Basil was to be involved in other kinds of activity later in life, but this monastic foundation was probably his most important work and the one he loved the most. With a profound understanding of the role played by monasticism in Christianity and of how that way of life should be carried out, Basil wrote a set of rules-later called the Basilian Code -that became the inspiration of all later Eastern monasticism. Even today Orthodox monks and most Eastern Catholic monks follow the Basilian Code; first of all, and in particular, the Basilian Monks of the Grottaferrata Abbey.

The pressure of the times, however, soon interrupted Basil's life in Pontus. With the support of the emperor Valens, Arianism was threatening the Church in Cappadocia, and strong leadership was needed to meet the attack. Basil was persuaded to come to Caesarea first to assist its bishop, and then, succeeding the bishop after his death in 370. One of his first acts in his new position was to show open defiance to Valens, who was trying to secure a profession of Arian faith from all the Cappadocian clergy; Basil refused and, by the weight of his influence and personality, made the emperor cease his demands. Active as he was in the fight against heresy, Basil was closely attentive to the other needs of his diocese. Just outside Caesarea, he built a travelers’ hospice (the first of its kind) with a hospital attached for the poor. Other projects included a revision of the liturgy for his diocese (this is the older of the two liturgies of the Byzantine Rite) and a careful weeding out of heretical priests from his clergy. A brilliant orator and writer, Basil also poured out a steady stream of sermons and theological works, most of them aimed at strengthening his people against Arianism. Heresy was the ever-present danger and was accompanied by such minor misfortunes as a quarrel with his old friend Gregory of Nazianzen and misrepresentations of his orthodoxy to the pope by his enemies.

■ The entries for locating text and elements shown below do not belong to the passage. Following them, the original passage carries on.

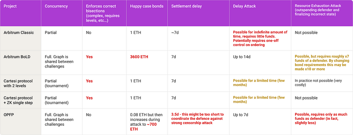The image size is (353, 135).
Task: Select Arbitrum Classic's ~7d settlement cell
Action: tap(175, 33)
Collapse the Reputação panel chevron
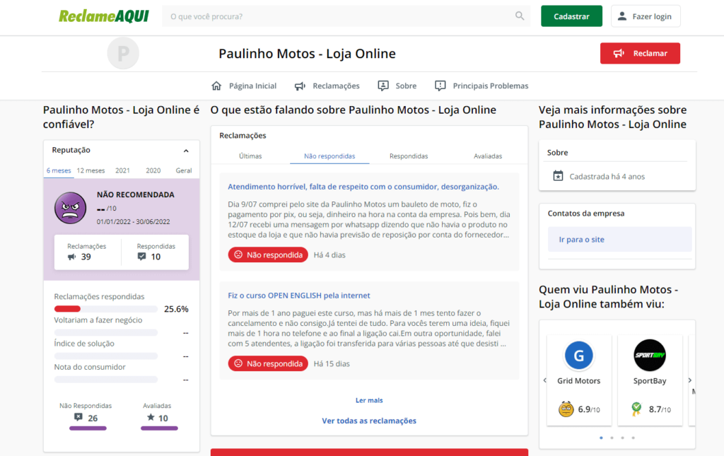 (x=185, y=151)
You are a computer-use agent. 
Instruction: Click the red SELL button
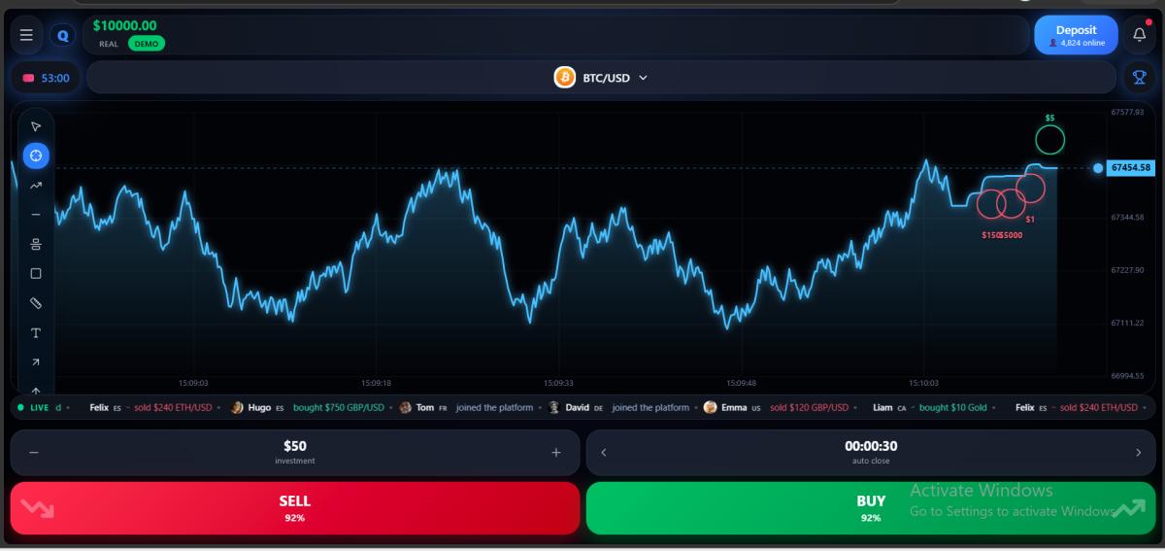295,508
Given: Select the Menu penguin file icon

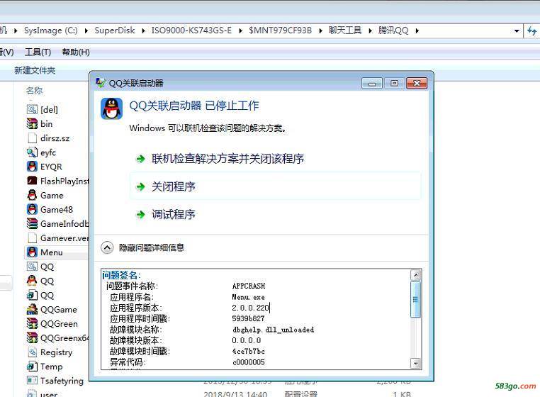Looking at the screenshot, I should (32, 252).
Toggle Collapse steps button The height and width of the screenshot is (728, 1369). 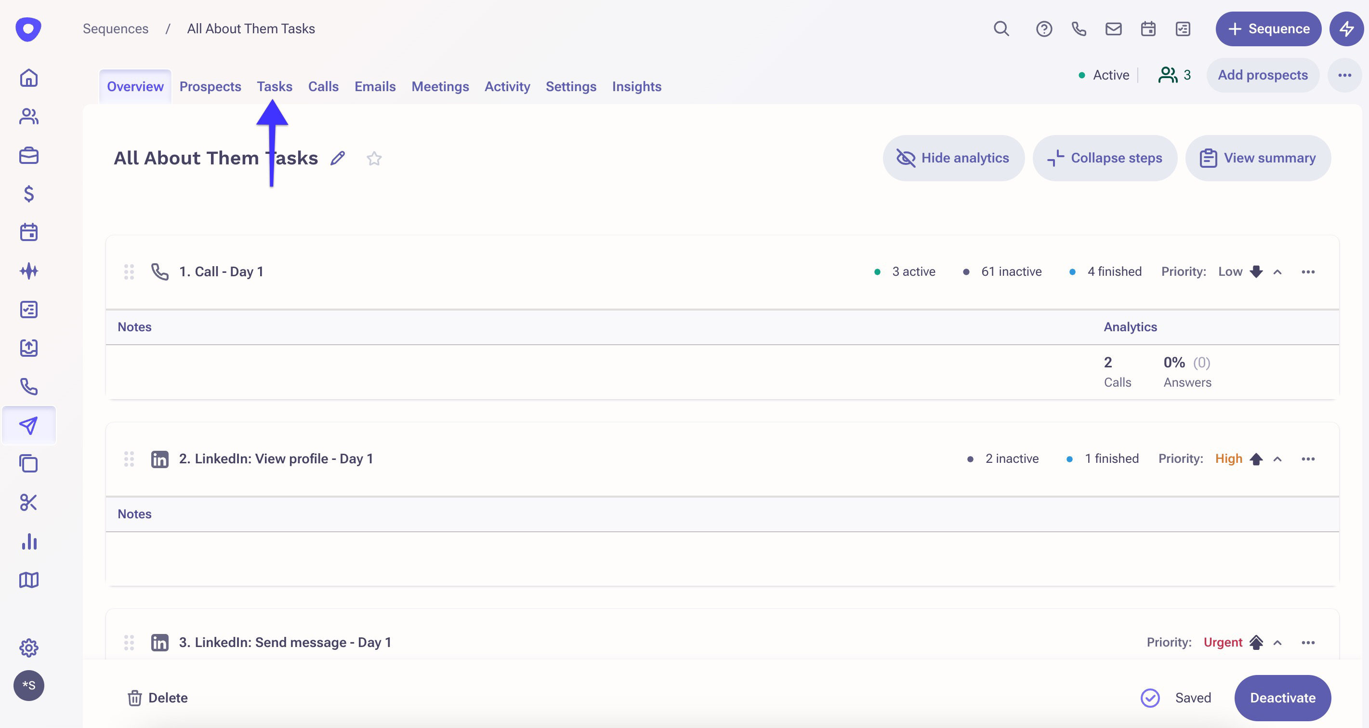(1105, 158)
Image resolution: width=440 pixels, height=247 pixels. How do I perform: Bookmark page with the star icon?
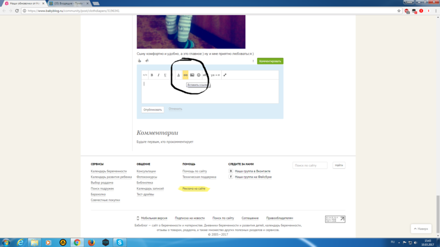[399, 11]
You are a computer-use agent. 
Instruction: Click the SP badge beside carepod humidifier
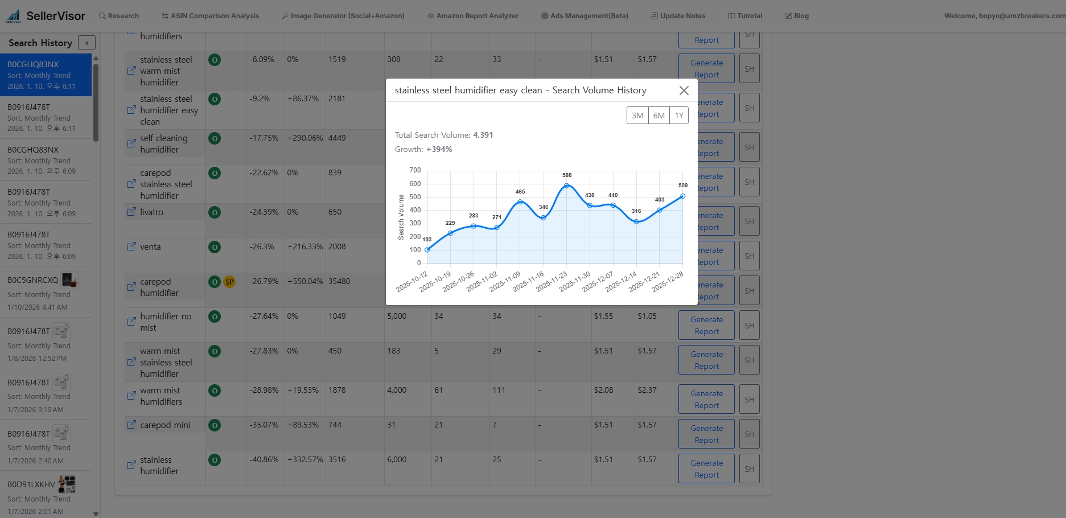point(229,281)
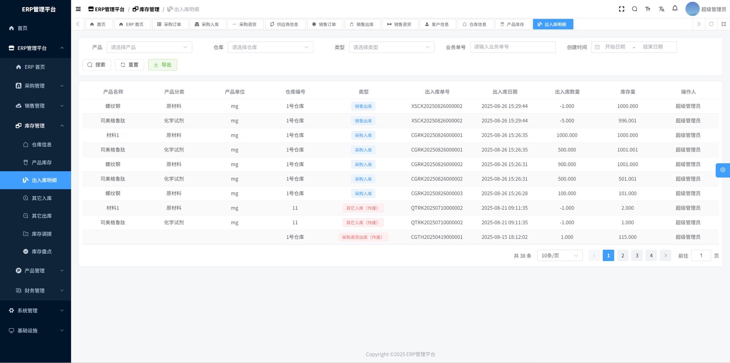Image resolution: width=730 pixels, height=363 pixels.
Task: Open 库存盘点 in the sidebar
Action: tap(41, 252)
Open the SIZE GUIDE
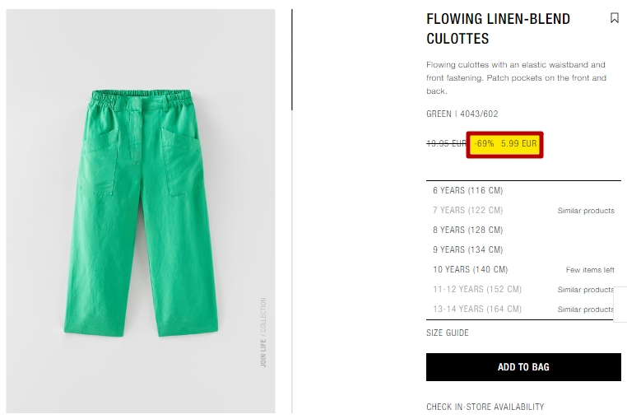627x419 pixels. pos(448,333)
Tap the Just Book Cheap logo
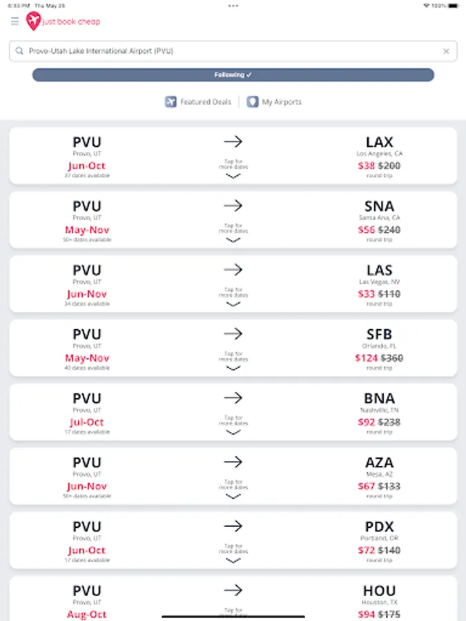The height and width of the screenshot is (621, 466). point(63,21)
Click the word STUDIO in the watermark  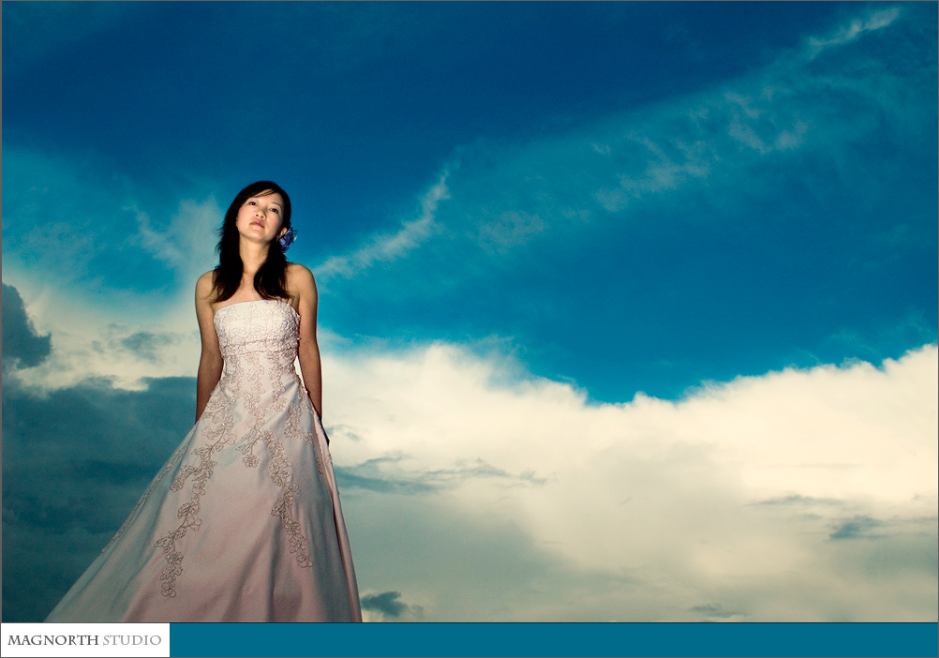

Basil surmounted all the difficulties, however, and during his short tenure as bishop (less than nine years) he became the leading force in Caesarea. When he died on January 1, 379, the Jews and pagans there, as well as the Catholics, were willing to admit that the city had lost its best friend. Years after his death, Basil was described by a Church council as “the Great Basil, the minister of grace who has expounded the truth to the whole world”: a just verdict, and one that has stood the test of time.